We’ve all watched the transporters in "Star Trek" and seen them as a distant sci-fi pipe-dream. But the more we find out about quantum mechanics, the more attainable this idea becomes.
Last week, CGP Grey released a YouTube video (below) explaining the practical considerations and philosophical head-scratching involved in a "Star Trek"-esque transporter. In short, it would involve the atoms that make us up to be broken down and then reassembled in a different state. Of course, the atoms would be identical to you; the way you look, the structure of your brain, even technically your thought patterns and memories. But then comes the metaphysical headache of whether that is you or just a copy of you.

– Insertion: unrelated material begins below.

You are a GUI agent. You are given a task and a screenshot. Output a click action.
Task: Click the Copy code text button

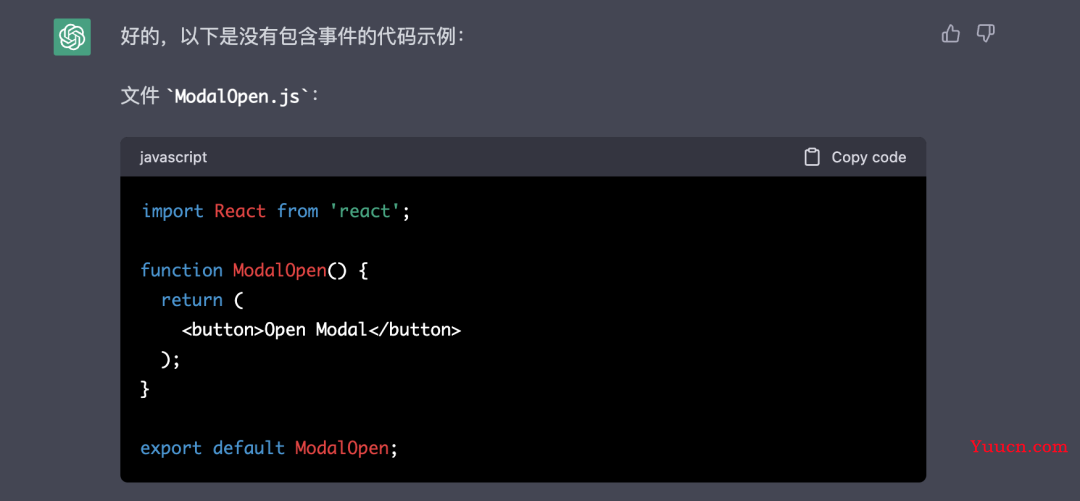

If it does just copy you, then the transporter is pretty much a fancy suicide booth.
Well, the plot thickens. This week, MinutePhysics has released a rebuttal that thinks it might have the answer. In their video (below) they explain that scientists began looking at a thing called quantum teleportation in the nineties. This is the process whereby quantum information – such as the state of an atom–- could be transmitted. However, a major clause in this theory is the “no cloning theorem.” Essentially, to create a replica of a quantum state, the original must be destroyed in order to obtain all the information.
Science is still pretty shady on what exactly constitutes consciousness and what makes you “you,” so it's still hard to say. However, if it was something to do with the quantum state of certain electrons and atoms in our brain, then it doesn’t look too hopeful that “you” would survive the journey.